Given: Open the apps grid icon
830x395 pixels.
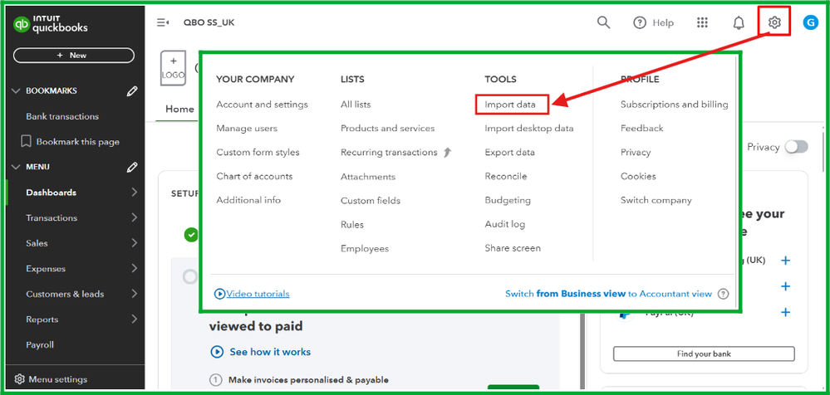Looking at the screenshot, I should point(702,22).
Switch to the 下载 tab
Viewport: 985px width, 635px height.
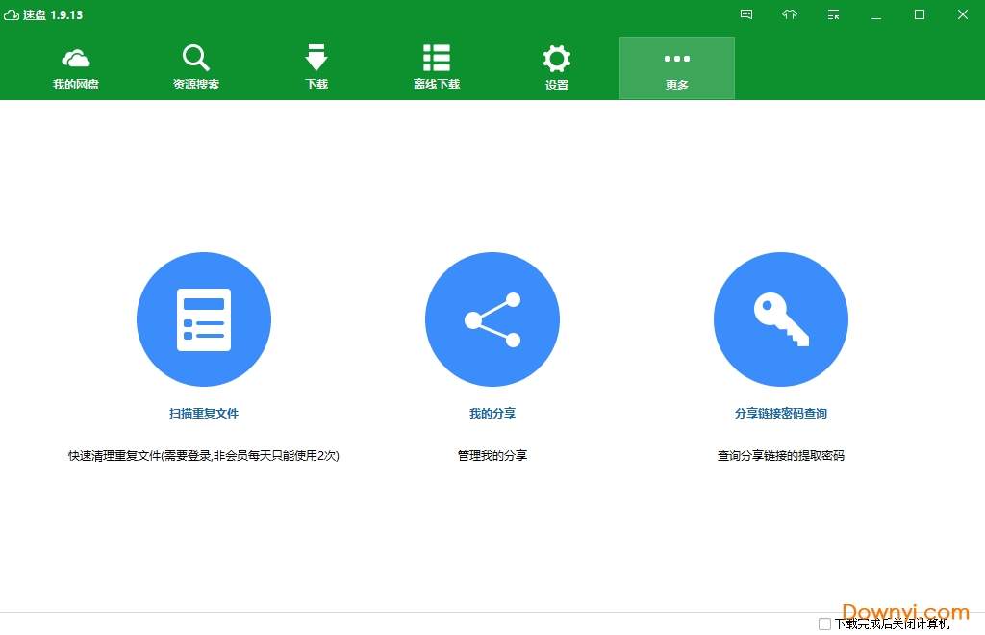(316, 67)
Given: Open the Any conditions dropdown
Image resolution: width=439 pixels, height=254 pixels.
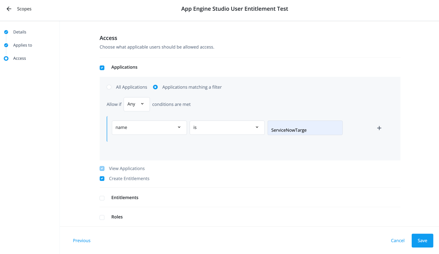Looking at the screenshot, I should pos(137,104).

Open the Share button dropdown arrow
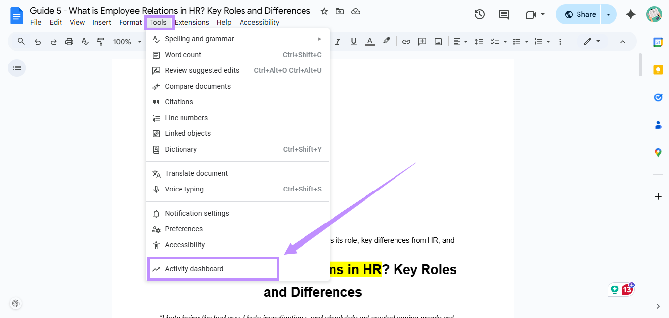608,14
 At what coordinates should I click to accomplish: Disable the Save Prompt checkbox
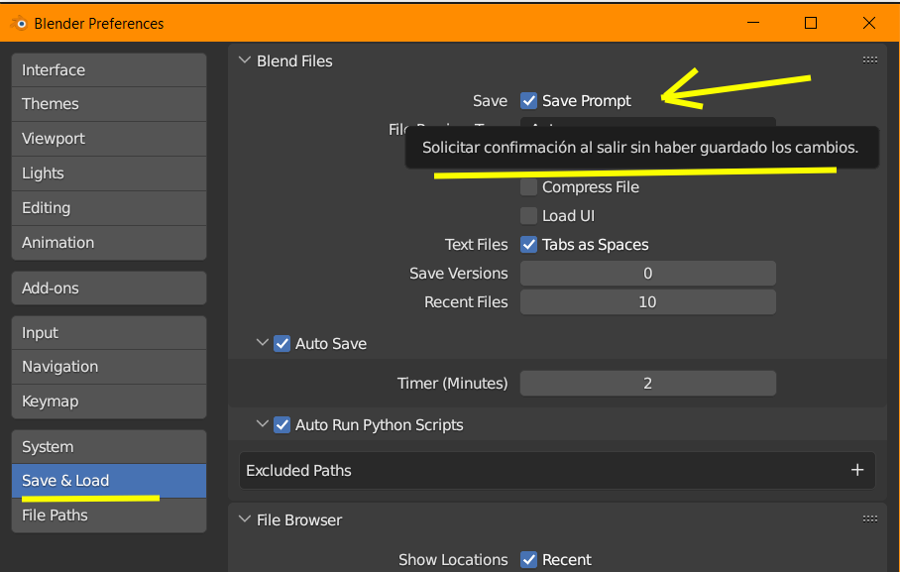[529, 100]
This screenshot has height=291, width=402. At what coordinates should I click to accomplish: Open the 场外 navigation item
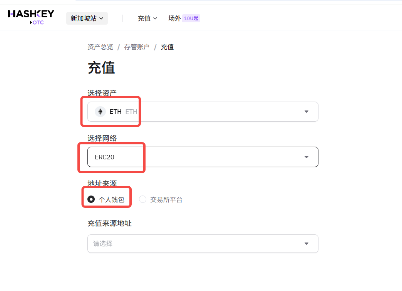pos(174,18)
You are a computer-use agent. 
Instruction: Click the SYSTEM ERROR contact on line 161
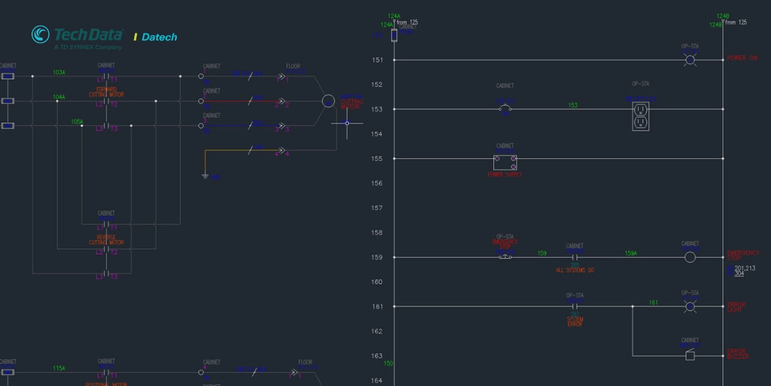pyautogui.click(x=574, y=307)
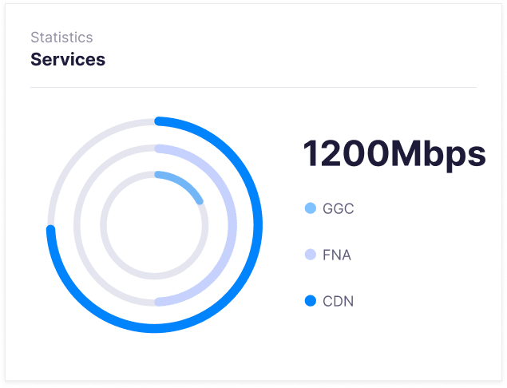Click the bottom end of the FNA arc

click(x=159, y=301)
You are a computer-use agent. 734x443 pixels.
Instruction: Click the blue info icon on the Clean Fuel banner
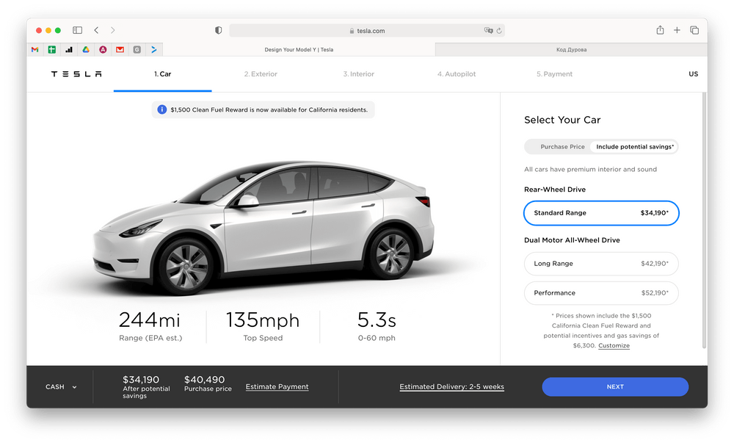(x=161, y=109)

__Aim of the exercise__: Render every line of the data above as a JSON list of strings, one string per line, leaving out blank lines and the pictures.

__Result__:
[
  "Given: Open the apps grid icon",
  "830x395 pixels.",
  "Looking at the screenshot, I should point(702,22).",
  "Switch to the 下载 tab",
  "Viewport: 985px width, 635px height.",
  "(316, 67)",
  "Given: Open the Any conditions dropdown",
  "Image resolution: width=439 pixels, height=254 pixels.",
  "Looking at the screenshot, I should pos(137,104).",
  "Open the Share button dropdown arrow",
  "608,14",
  " At what coordinates should I click to accomplish: Disable the Save Prompt checkbox",
  "[529, 100]",
  "This screenshot has height=291, width=402. At what coordinates should I click to accomplish: Open the 场外 navigation item",
  "pos(174,18)",
  "You are a computer-use agent. ",
  "Instruction: Click the SYSTEM ERROR contact on line 161",
  "pyautogui.click(x=574, y=307)",
  "Click the bottom end of the FNA arc",
  "click(x=159, y=301)",
  "You are a computer-use agent. 734x443 pixels.",
  "Instruction: Click the blue info icon on the Clean Fuel banner",
  "(x=161, y=109)"
]